US 12,230,250 B2
Speech recognition method and apparatus, device, and storage medium
Jun Wang, Shenzhen (CN); and Wing Yip Lam, Shenzhen (CN)
Assigned to Tencent Technology (Shenzhen) Company Limited, Shenzhen (CN)
Filed by TENCENT TECHNOLOGY (SHENZHEN) COMPANY LIMITED, Shenzhen (CN)
Filed on Feb. 14, 2022, as Appl. No. 17/671,548.
Application 17/671,548 is a continuation of application No. PCT/CN2020/128388, filed on Nov. 12, 2020.
Claims priority of application No. 202010047772.6 (CN), filed on Jan. 16, 2020.
Prior Publication US 2022/0172707 A1, Jun. 2, 2022
Int. Cl. G10L 15/00 (2013.01); G10L 15/02 (2006.01); G10L 15/06 (2013.01); G10L 15/183 (2013.01); G10L 15/22 (2006.01)

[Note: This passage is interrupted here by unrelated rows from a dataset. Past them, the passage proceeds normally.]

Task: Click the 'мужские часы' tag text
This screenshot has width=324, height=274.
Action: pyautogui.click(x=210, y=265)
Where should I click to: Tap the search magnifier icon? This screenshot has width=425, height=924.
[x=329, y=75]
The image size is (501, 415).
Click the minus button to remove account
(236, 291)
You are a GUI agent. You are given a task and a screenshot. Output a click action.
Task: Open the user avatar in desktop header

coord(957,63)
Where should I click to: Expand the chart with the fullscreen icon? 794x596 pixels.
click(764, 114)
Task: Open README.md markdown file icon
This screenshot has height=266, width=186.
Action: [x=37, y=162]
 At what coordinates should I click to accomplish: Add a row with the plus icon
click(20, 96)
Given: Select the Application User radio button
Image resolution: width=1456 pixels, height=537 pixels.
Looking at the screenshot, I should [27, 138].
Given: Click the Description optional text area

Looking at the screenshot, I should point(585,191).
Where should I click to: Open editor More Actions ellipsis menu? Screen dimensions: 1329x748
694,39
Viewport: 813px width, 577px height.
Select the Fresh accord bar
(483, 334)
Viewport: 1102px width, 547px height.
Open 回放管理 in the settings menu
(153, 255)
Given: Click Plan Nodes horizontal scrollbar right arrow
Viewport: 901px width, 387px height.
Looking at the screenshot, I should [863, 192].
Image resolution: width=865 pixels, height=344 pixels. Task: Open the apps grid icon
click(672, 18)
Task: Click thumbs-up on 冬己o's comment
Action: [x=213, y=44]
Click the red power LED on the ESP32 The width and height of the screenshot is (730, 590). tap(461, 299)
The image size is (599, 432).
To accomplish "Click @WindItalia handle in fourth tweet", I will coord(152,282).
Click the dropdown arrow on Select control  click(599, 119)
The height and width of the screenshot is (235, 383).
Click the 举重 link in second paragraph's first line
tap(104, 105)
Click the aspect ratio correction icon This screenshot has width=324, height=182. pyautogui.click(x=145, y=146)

CPC G10L 15/063 (2013.01) [G10L 15/02 (2013.01); G10L 15/183 (2013.01); G10L 15/22 (2013.01); G10L 2015/025 (2013.01); G10L 2015/0635 (2013.01)] 20 Claims
OG exemplary drawing
 
1. A speech recognition method, performed by a computer device, and comprising:
obtaining first sample speech data corresponding to a target user and a first reference speech recognition result corresponding to the first sample speech data;
obtaining a pre-update target model, the pre-update target model comprising a target speech extraction model, a target feature extraction model, and a target speech recognition model, wherein the target feature extraction model bridges the target speech extraction model and the target speech recognition model, wherein the target speech recognition model is trained using a plurality of training audio frames each corresponding to a respective target phoneme class, and wherein at least one model parameter, of the target speech recognition model, is adjusted based on a center loss value that indicates a difference between an encoded feature, of a first training audio frame corresponding to a first target phoneme class, and a phoneme class center vector corresponding to the first target phoneme class;
inputting the first sample speech data into the pre-update target model, and performing speech recognition by using the target speech extraction model, the target feature extraction model, and the target speech recognition model, to obtain a first model output result;
obtaining a target model loss value corresponding to the target feature extraction model according to the first model output result and the first reference speech recognition result; and
updating a model parameter of the target feature extraction model in the pre-update target model according to the target model loss value, to obtain a post-update target model, and performing speech recognition on speech data of the target user by using the post-update target model.